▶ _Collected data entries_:
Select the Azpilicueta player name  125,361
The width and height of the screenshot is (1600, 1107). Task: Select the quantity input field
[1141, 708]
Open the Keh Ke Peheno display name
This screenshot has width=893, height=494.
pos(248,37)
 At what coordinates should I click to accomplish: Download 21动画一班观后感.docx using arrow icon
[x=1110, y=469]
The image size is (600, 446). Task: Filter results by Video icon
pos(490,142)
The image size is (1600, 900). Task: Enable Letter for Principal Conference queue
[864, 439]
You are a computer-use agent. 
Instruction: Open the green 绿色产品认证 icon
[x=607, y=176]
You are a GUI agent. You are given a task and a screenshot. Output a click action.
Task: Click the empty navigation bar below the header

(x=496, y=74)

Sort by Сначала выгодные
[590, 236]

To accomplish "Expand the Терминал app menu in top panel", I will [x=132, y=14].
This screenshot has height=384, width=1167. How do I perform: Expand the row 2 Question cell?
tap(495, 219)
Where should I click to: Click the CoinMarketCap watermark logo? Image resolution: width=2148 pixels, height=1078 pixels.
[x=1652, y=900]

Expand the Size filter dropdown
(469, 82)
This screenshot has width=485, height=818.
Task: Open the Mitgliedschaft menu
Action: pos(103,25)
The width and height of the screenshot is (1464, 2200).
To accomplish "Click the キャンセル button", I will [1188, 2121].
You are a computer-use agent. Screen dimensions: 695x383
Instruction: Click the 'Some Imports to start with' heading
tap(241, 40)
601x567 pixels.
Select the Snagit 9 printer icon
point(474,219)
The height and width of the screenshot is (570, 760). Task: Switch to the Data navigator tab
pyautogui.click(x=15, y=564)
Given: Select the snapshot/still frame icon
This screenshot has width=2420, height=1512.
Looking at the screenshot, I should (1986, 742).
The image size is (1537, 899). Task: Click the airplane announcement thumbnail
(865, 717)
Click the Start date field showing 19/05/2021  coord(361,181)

▶ _TASK STATEMENT_:
Retype every entry exactly.

▶ _WRITTEN ANSWER_:
Select the Azpilicueta player name  125,361
The width and height of the screenshot is (1600, 1107). Task: Select the quantity input field
[1141, 708]
Open the Keh Ke Peheno display name
This screenshot has width=893, height=494.
pos(248,37)
 At what coordinates should I click to accomplish: Download 21动画一班观后感.docx using arrow icon
[x=1110, y=469]
The image size is (600, 446). Task: Filter results by Video icon
pos(490,142)
The image size is (1600, 900). Task: Enable Letter for Principal Conference queue
[864, 439]
You are a computer-use agent. 
Instruction: Open the green 绿色产品认证 icon
[x=607, y=176]
You are a GUI agent. You are given a task and a screenshot. Output a click action.
Task: Click the empty navigation bar below the header

(x=496, y=74)

Sort by Сначала выгодные
[590, 236]

To accomplish "Expand the Терминал app menu in top panel", I will [x=132, y=14].
This screenshot has height=384, width=1167. How do I perform: Expand the row 2 Question cell?
tap(495, 219)
Where should I click to: Click the CoinMarketCap watermark logo? Image resolution: width=2148 pixels, height=1078 pixels.
[x=1652, y=900]

Expand the Size filter dropdown
(469, 82)
This screenshot has width=485, height=818.
Task: Open the Mitgliedschaft menu
Action: pos(103,25)
The width and height of the screenshot is (1464, 2200).
To accomplish "Click the キャンセル button", I will [1188, 2121].
You are a computer-use agent. Screen dimensions: 695x383
Instruction: Click the 'Some Imports to start with' heading
tap(241, 40)
601x567 pixels.
Select the Snagit 9 printer icon
point(474,219)
The height and width of the screenshot is (570, 760). Task: Switch to the Data navigator tab
pyautogui.click(x=15, y=564)
Given: Select the snapshot/still frame icon
This screenshot has width=2420, height=1512.
Looking at the screenshot, I should (1986, 742).
The image size is (1537, 899). Task: Click the airplane announcement thumbnail
(865, 717)
Click the Start date field showing 19/05/2021  coord(361,181)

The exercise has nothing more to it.